After verification, close the loop:
agpair task accept TASK-123 --adoptable-result yes --controller-rework none
If the protocol failed but the report/stdout is still useful, record explicit salvage instead of pretending the executor succeeded. This updates artifact_result and agent_result so the controller can use the report without treating the executor as perfectly protocol-compliant:
agpair task adopt TASK-123 --from-report --adoptable-result partial --controller-rework minor
Workflows
Use agpair workflow start only for high-value multi-part, parallel, adversarial, or long-running work. Workflow manifests are declarative; AGPair rejects arbitrary script fields and creates normal AGPair child tasks.
Workflow ready_for_review means AGPair has an evidence pack for Codex verification, not final user-facing success.
Blocked Retry
agpair task retry TASK-123 --from-block --authorization-profile local_mutating
blocked(approval_required) is terminal. Retry starts a new attempt with structured blocked context and a dispatch-time authorization profile.
Executor Order
For Codex as controller, prefer grok-cli, then antigravity-cli, then claude-code.

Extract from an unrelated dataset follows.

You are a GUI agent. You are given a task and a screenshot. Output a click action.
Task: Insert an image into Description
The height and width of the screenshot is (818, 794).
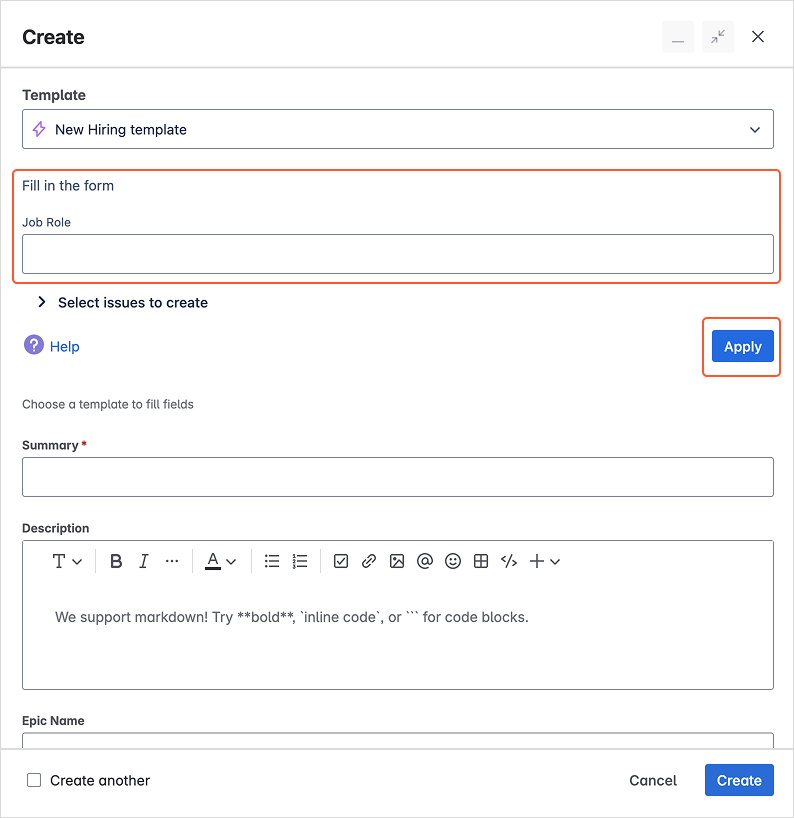(397, 561)
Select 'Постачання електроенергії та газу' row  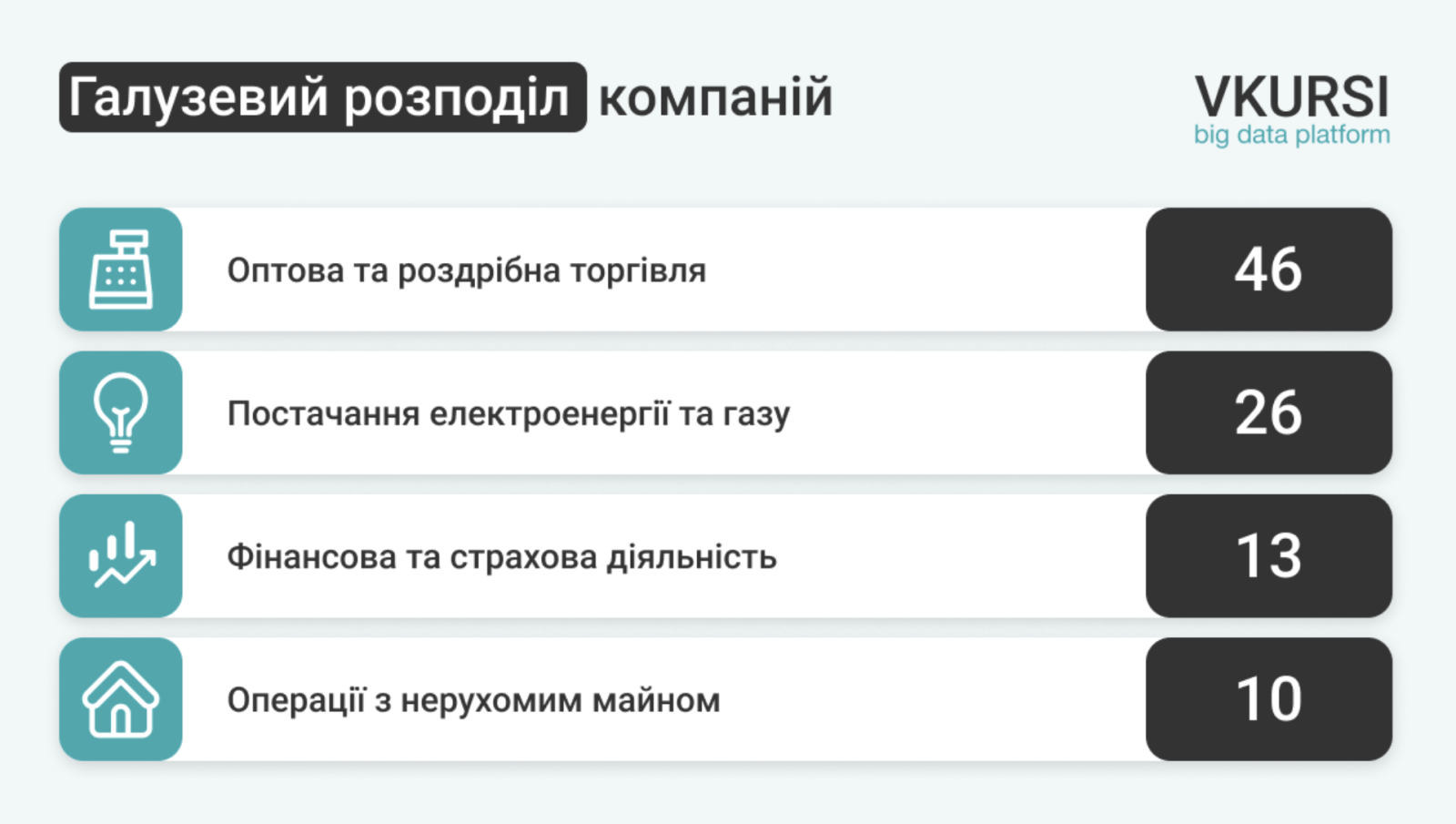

claude-code is the AGPair-managed external Claude Code worker for Codex controllers. It is the cross-controller quality escalation lane, not a native Codex subagent. Its default Claude auth mode is auto: agpair doctor --fresh first verifies the local Claude Code OAuth/subscription login, then falls back to the current Claude provider selected in CC Switch. Update Claude login or the CC Switch provider if doctor --fresh reports executor_auth_required or Invalid Authentication. Probe timeout is not the same as auth failure; check doctor --fresh last_failure_type for executor_probe_timeout or executor_hook_interference. API-key worker mode is only an explicit fallback via AGPAIR_CLAUDE_CODE_AUTH_MODE=api.
Do not request the AGPair-managed external codex executor by default; it is the Codex CLI worker and is suppressed for Codex controllers unless --allow-self-executor is explicitly justified. Use Codex native subagents as the fallback/review lane after external executors are unavailable, unsuitable, or not good enough.
Only route new work to active registered executor ids. Historical task records may remain inspectable for compatibility, but they are not default dispatch targets.
ready_for_review, evidence_ready, and committed mean the external executor claims completion. Codex still verifies the diff, receipt, raw evidence paths, and tests.